-- Problem to solve --
Copy out all of the records below word for word, keeping every line unchanged.

-- Dataset excerpts --
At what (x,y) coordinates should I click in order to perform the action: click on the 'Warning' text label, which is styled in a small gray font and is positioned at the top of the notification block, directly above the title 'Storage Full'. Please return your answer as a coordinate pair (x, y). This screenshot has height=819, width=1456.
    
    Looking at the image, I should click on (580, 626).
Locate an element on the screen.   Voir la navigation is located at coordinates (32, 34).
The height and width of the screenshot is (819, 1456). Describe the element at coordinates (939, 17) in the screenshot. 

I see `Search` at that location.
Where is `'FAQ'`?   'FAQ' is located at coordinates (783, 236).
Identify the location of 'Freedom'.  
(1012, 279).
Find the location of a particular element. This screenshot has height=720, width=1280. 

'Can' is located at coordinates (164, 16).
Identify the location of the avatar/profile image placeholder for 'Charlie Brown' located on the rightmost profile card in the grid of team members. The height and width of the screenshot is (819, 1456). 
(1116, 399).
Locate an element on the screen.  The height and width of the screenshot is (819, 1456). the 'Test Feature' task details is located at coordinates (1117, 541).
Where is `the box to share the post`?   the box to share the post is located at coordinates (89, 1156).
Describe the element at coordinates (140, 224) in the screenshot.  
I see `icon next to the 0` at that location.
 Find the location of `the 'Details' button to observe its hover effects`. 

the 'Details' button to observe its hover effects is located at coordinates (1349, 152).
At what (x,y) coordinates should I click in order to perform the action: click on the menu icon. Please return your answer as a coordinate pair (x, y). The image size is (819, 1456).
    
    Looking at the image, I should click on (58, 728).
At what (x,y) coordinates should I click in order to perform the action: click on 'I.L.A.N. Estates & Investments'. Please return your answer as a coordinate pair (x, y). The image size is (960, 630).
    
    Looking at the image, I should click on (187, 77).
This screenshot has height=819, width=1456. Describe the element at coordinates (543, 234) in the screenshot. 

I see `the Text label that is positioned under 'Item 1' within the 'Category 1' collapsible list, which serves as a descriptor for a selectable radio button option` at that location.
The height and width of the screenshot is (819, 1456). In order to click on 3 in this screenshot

-- Answer for the task --
At what (x,y) coordinates should I click in order to perform the action: click on the 'Warning' text label, which is styled in a small gray font and is positioned at the top of the notification block, directly above the title 'Storage Full'. Please return your answer as a coordinate pair (x, y). This screenshot has height=819, width=1456.
    
    Looking at the image, I should click on (580, 626).
Locate an element on the screen.   Voir la navigation is located at coordinates (32, 34).
The height and width of the screenshot is (819, 1456). Describe the element at coordinates (939, 17) in the screenshot. 

I see `Search` at that location.
Where is `'FAQ'`?   'FAQ' is located at coordinates (783, 236).
Identify the location of 'Freedom'.  
(1012, 279).
Find the location of a particular element. This screenshot has height=720, width=1280. 

'Can' is located at coordinates (164, 16).
Identify the location of the avatar/profile image placeholder for 'Charlie Brown' located on the rightmost profile card in the grid of team members. The height and width of the screenshot is (819, 1456). 
(1116, 399).
Locate an element on the screen.  The height and width of the screenshot is (819, 1456). the 'Test Feature' task details is located at coordinates (1117, 541).
Where is `the box to share the post`?   the box to share the post is located at coordinates (89, 1156).
Describe the element at coordinates (140, 224) in the screenshot.  
I see `icon next to the 0` at that location.
 Find the location of `the 'Details' button to observe its hover effects`. 

the 'Details' button to observe its hover effects is located at coordinates (1349, 152).
At what (x,y) coordinates should I click in order to perform the action: click on the menu icon. Please return your answer as a coordinate pair (x, y). The image size is (819, 1456).
    
    Looking at the image, I should click on (58, 728).
At what (x,y) coordinates should I click in order to perform the action: click on 'I.L.A.N. Estates & Investments'. Please return your answer as a coordinate pair (x, y). The image size is (960, 630).
    
    Looking at the image, I should click on (187, 77).
This screenshot has height=819, width=1456. Describe the element at coordinates (543, 234) in the screenshot. 

I see `the Text label that is positioned under 'Item 1' within the 'Category 1' collapsible list, which serves as a descriptor for a selectable radio button option` at that location.
The height and width of the screenshot is (819, 1456). In order to click on 3 in this screenshot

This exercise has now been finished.